Slowing down the breath speaks to the parasympathetic nervous system and tells your brain and body that you’re safe, and that it’s ok to release tension. The great thing about deep breathing is that you can practice it anywhere, at any moment.
To take it a step further, try adding a short breathwork session into your daily routine, or even just a few times a week. Developing a breathing practice helps regulate your stress response and increases your overall sense of wellbeing. We have several routines you can try on our Facebook page.
3. Eat Real Foods
What you eat has a direct effect on your mood and energy. To be your most energetic, focused, and happy self, it’s best to fuel with foods that grow on trees or on the ground (vegetables and fruits) and to choose healthy fats (such as olive oil and flax seeds), lean protein (such as fish and organic chicken) and legumes, nuts, and seeds.
It’s not about restriction – you don’t need to completely swear off those special treats that thrill the senses and make the season so festive.

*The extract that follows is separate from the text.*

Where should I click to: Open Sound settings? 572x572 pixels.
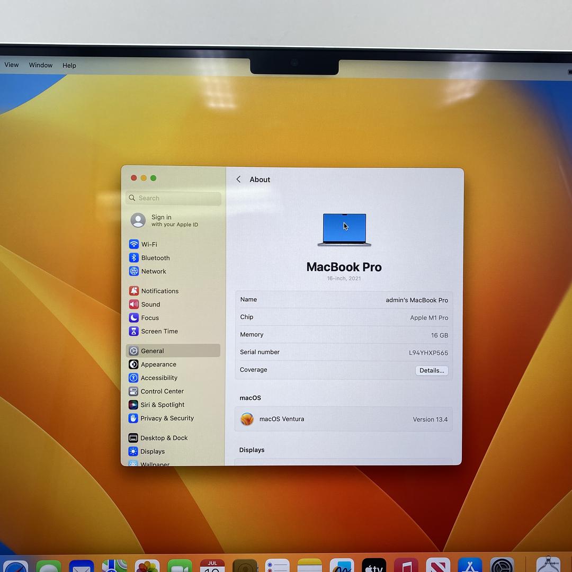click(x=150, y=305)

Just make sure that you’re getting plenty of nourishment from real food first.
4. Connect with Others – Don’t Isolate
Loneliness is a common feeling over the holidays because there’s an expectation to be celebrating with others. That is not realistic all the time. When you need space, honor your needs and enjoy quiet time alone. But try to retain balance.

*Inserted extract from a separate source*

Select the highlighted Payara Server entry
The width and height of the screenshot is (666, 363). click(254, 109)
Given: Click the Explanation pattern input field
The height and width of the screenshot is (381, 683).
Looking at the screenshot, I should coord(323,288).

Too much isolation can contribute to depression. If you find time for the people you enjoy being around, they will give you energy (not deplete it, as some people in our lives do). You don’t need to do over-the-top holiday activities. Even a morning walk with a friend or pet can improve your mood and mindset.
5. Set Boundaries; Learn to Say No
Telling others what you are okay with and what you’re not okay with can be a total game-changer. This is especially true when you’re around family or other people from the past, who may push you into old roles you’ve outgrown. Setting appropriate boundaries trains others to treat you with respect.
And then there’s the Inner Perfectionist, that little subconscious voice telling us we need to cross everything off the list. Examine that self-criticism and see if you’re saying “yes” to responsibilities simply because you feel like you should. You don’t need to show up for every party, event, or gift exchange.
6. Practice Self-Compassion
Take breaks throughout the day to give yourself some credit. This can be a challenging time of year and you’re doing the best you can. Show some kindness to yourself with a simple gesture: place your hand over your heart and breathe deeply. It helps override anxiety-inducing tendencies like self-judgment and comparing yourself to others.
7. Prioritize Sleep
The more rest you get, the better prepared you will be for the next day. If you have a busy season ahead, keep your stress low, your immunity high, and energy levels stable through plenty of rest and daily hydration. 7-9 hours of sleep is the recommendation. Believe it or not, ample sleep can also be a great defense against overeating.
8. Honor Loved Ones
The magic of this season is often rooted in nostalgia for childhood or the remembrance of loved ones. This can bring up painful feelings. If you have lost loved ones, don’t try to suffocate your grief. Honor them through old traditions like burning a candle, or reach out and share a story about them. Remembering that grief is a natural part of life. Take sweet care of your heart when you reflect on these memories.